> Lista de tareas
1. Según el texto sobre el teléfono de línea, ¿a qué se parecen sus teclas cuadradas?
2. Prolonga el texto sobre el teléfono de línea desde su última oración, con el mismo tono.

La tecnología, como el tiempo, es a veces perversa. No perdona. La velocidad de los cambios deja muchos objetos en la banquina de la evolución técnica, aparatos que se vuelven extraños, ajenos, arrumbados en el altillo del fondo del olvido. 


En ese sitio final ha quedado el teléfono de línea. La forma se ha transmutado y parece añejo y deforme.  La mano ya se desacostumbró a su tamaño, el cuerpo no termina de entender (o de recordar) un tubo que se encuentra atado al resto del aparato por un cable de rulos de plástico, también antiguo, que se asemeja a una señora saliendo con la cara asombrada de una peluquería a mediados de la década de 1980. Las teclas cuadradas, tan similares a las pastillas de los mosaicos del baño, tampoco han soportado el paso del tiempo y acompañan la decadencia alrededor.

> Sección de datos
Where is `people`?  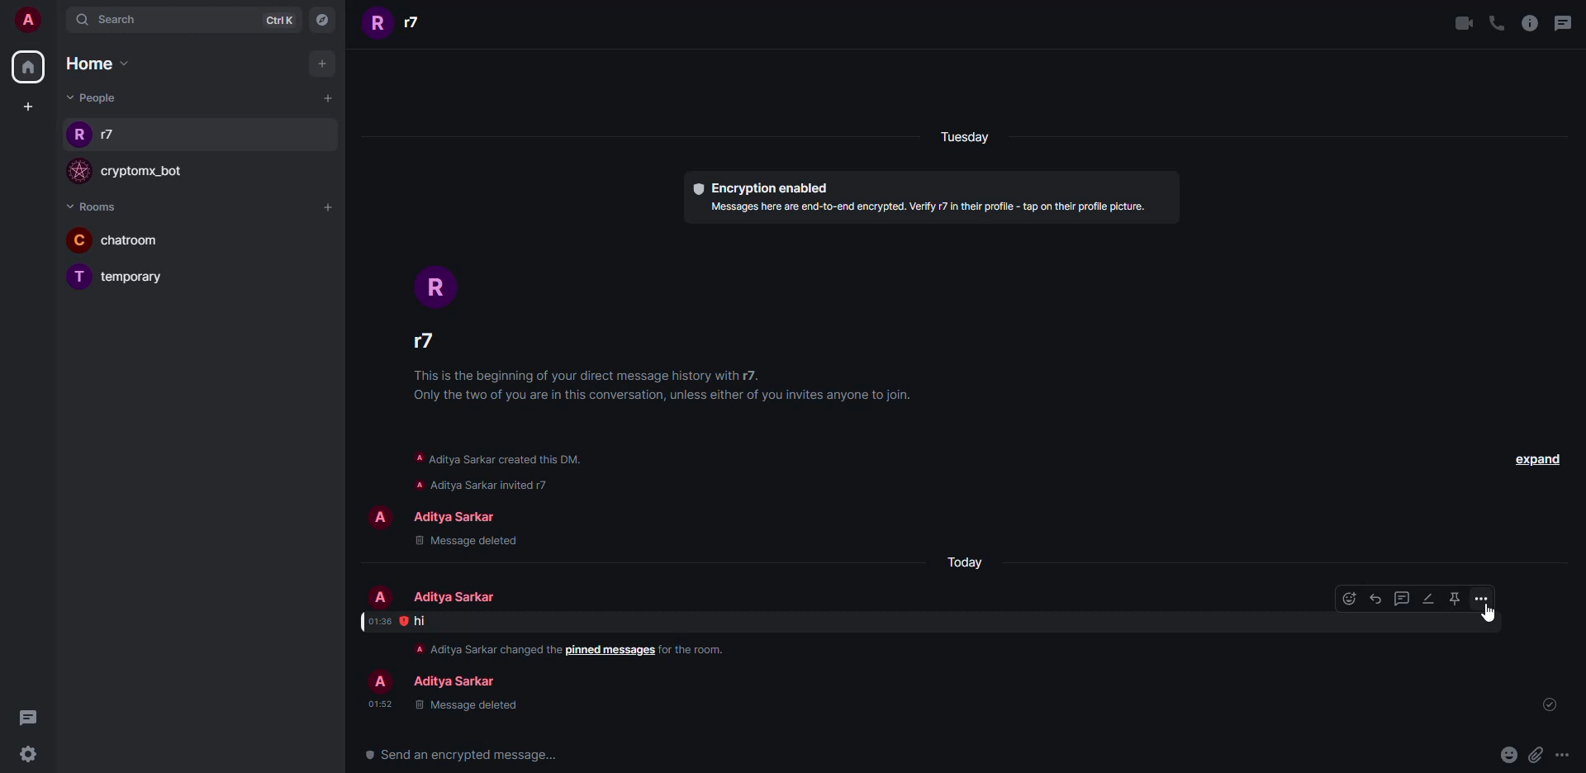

> Respuestas por tarea
1. A las pastillas de los mosaicos del baño.

2.
El tono del teléfono libre, que usaba en mi adolescencia para afinar la guitarra (porque me habían dicho que a falta de diapasón el tono “libre” era un la mayor perfecto y casi eterno), hoy suena como un viaje al pasado, una voz que desde allá lejos nos trae el rostro del que alguna vez fuimos. La nostalgia o la vergüenza obligan a cortar, y colocar el tubo en la horquilla (otro término innegablemente vetusto). 


Los celulares, tataranietos de Alexander Bell, como en una guerra sin cuartel entre primos hermanos, mataron a los teléfonos de línea. Los ataúdes son invisibles: en mi casa es una pequeña pero sólida mesita ratona de madera, con un vidrio que recubre la superficie, en un pasillo de comunicación entre el living y los dormitorios. Es un sitio oscuro y de pasaje, en el que nadie repara, salvo para no golpearse las rodillas. Allí fue a dar como un trasto más el teléfono, lejos del ubicuo celular que disfruta el calor de los bolsillos, los posabrazos de los sillones, las mesas del comedor o las losas de la cocina, amarrado a un cable y a una pared, como un buque que nunca más zarpará de la escollera.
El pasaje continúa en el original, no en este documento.